In the listing below, locate the line that contains "Image resolution: width=1146" and the line that contains "Open @aeminn_ mention". Restate word for word those two lines and every line between them, and nothing else.
Start of DATA RECORDS
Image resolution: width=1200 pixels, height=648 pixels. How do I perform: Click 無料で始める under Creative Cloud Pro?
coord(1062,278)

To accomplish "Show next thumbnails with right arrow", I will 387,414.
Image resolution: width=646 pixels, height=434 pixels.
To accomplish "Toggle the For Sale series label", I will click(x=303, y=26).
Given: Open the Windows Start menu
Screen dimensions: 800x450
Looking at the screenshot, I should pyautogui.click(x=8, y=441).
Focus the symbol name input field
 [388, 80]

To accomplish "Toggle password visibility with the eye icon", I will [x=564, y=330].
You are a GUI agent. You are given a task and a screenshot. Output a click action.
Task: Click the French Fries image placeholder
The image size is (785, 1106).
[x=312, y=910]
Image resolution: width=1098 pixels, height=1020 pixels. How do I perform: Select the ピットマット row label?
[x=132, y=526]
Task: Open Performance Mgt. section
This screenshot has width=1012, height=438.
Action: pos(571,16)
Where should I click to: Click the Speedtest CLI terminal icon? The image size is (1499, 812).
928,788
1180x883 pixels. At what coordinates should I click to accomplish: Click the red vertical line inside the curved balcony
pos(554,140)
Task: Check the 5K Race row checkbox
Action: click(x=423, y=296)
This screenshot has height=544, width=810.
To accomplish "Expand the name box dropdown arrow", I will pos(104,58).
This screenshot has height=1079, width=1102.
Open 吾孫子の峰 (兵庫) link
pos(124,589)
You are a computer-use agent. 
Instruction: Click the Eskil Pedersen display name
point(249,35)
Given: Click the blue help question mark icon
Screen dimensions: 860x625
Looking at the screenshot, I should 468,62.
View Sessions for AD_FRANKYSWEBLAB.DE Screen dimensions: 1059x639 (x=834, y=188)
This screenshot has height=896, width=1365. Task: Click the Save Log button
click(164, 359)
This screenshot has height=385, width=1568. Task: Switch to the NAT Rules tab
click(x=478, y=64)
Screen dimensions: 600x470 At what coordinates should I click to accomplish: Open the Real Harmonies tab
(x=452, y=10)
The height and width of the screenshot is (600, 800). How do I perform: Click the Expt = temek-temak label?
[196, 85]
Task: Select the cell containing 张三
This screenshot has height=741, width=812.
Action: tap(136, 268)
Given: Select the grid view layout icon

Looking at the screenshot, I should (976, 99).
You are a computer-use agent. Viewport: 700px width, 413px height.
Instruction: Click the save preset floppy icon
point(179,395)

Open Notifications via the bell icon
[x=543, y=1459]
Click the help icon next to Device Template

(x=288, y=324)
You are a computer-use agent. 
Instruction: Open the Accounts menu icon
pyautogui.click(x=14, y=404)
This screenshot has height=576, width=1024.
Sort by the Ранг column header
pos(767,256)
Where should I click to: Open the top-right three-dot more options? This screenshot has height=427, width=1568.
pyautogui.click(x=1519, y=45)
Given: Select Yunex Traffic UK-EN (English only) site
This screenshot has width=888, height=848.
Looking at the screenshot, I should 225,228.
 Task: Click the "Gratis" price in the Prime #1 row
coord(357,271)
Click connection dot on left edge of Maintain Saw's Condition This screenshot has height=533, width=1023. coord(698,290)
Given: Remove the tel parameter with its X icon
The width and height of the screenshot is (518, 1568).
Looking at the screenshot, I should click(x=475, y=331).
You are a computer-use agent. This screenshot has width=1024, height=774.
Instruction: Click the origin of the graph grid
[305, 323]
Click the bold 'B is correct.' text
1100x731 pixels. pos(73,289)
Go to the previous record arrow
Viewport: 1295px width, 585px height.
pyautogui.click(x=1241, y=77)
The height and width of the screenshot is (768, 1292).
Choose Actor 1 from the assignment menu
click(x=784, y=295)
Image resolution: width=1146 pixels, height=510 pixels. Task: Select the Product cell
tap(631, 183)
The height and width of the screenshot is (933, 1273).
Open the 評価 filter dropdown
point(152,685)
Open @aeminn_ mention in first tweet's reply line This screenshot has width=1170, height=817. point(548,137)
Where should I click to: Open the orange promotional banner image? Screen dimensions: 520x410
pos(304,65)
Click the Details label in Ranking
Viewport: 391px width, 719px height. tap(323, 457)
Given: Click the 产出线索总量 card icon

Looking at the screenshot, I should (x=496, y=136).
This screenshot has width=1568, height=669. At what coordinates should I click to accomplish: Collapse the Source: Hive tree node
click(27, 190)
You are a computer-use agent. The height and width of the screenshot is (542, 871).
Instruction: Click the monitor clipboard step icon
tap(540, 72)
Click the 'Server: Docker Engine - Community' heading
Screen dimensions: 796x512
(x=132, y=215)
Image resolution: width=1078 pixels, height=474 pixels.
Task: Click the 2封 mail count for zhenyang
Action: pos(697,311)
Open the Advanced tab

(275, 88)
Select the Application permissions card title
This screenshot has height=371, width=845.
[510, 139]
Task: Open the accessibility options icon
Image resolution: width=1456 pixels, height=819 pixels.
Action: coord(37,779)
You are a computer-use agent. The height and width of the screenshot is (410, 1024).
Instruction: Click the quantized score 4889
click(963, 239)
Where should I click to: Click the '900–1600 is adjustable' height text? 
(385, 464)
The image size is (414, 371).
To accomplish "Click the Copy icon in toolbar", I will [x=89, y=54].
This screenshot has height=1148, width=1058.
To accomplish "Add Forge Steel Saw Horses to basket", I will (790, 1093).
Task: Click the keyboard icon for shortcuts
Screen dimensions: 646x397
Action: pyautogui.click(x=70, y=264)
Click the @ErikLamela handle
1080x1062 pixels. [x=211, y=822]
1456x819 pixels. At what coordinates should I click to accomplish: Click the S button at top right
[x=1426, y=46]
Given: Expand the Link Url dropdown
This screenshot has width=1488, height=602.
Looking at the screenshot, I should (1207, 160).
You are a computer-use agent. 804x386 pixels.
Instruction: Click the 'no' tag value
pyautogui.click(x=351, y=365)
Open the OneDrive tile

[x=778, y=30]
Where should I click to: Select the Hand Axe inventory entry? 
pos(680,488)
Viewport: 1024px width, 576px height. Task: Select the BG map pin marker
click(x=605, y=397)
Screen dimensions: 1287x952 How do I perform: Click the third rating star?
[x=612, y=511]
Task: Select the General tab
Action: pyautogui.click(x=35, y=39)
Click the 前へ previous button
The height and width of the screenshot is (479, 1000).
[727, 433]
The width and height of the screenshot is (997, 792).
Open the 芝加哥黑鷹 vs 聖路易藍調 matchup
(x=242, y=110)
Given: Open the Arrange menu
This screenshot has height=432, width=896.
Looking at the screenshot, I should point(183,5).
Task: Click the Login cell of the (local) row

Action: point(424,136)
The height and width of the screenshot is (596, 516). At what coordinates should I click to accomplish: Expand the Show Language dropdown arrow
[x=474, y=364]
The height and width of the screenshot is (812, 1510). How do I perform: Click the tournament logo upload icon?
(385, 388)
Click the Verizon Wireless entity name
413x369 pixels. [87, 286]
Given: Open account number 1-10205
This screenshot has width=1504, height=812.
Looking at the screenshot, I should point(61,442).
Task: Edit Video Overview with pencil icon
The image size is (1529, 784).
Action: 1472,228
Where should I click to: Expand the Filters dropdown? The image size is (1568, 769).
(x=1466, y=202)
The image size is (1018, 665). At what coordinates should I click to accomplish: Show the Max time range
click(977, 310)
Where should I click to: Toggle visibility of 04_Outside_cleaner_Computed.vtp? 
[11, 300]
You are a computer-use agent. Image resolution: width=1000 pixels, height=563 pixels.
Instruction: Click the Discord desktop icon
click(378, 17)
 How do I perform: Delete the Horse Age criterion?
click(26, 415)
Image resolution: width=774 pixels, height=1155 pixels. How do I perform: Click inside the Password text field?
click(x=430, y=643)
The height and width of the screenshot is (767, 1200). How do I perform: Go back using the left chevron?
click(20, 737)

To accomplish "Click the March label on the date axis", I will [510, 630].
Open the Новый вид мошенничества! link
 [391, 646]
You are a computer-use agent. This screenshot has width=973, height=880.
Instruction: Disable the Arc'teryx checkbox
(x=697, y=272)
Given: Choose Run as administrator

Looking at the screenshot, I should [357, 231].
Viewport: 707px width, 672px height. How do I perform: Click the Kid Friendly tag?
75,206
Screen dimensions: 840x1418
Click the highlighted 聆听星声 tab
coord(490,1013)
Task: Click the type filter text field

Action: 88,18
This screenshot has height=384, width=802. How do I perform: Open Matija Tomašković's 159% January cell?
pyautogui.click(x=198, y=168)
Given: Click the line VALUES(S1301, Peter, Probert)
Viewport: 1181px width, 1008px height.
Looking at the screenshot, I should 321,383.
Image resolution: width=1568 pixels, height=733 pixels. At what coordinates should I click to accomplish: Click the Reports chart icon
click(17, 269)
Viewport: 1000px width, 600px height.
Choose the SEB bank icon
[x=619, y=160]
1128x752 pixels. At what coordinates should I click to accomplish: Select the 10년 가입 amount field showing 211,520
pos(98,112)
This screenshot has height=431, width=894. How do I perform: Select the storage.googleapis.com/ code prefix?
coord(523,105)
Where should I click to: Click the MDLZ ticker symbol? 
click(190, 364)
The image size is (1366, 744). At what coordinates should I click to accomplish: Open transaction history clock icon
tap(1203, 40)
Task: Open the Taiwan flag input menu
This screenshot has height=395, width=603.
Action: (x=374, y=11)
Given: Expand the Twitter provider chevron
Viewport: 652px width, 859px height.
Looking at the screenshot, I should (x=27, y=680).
End of DATA RECORDS
● ANSWER BOX:
Image resolution: width=1146 pixels, height=510 pixels. Task: Select the Product cell
tap(631, 183)
The height and width of the screenshot is (933, 1273).
Open the 評価 filter dropdown
point(152,685)
Open @aeminn_ mention in first tweet's reply line This screenshot has width=1170, height=817. point(548,137)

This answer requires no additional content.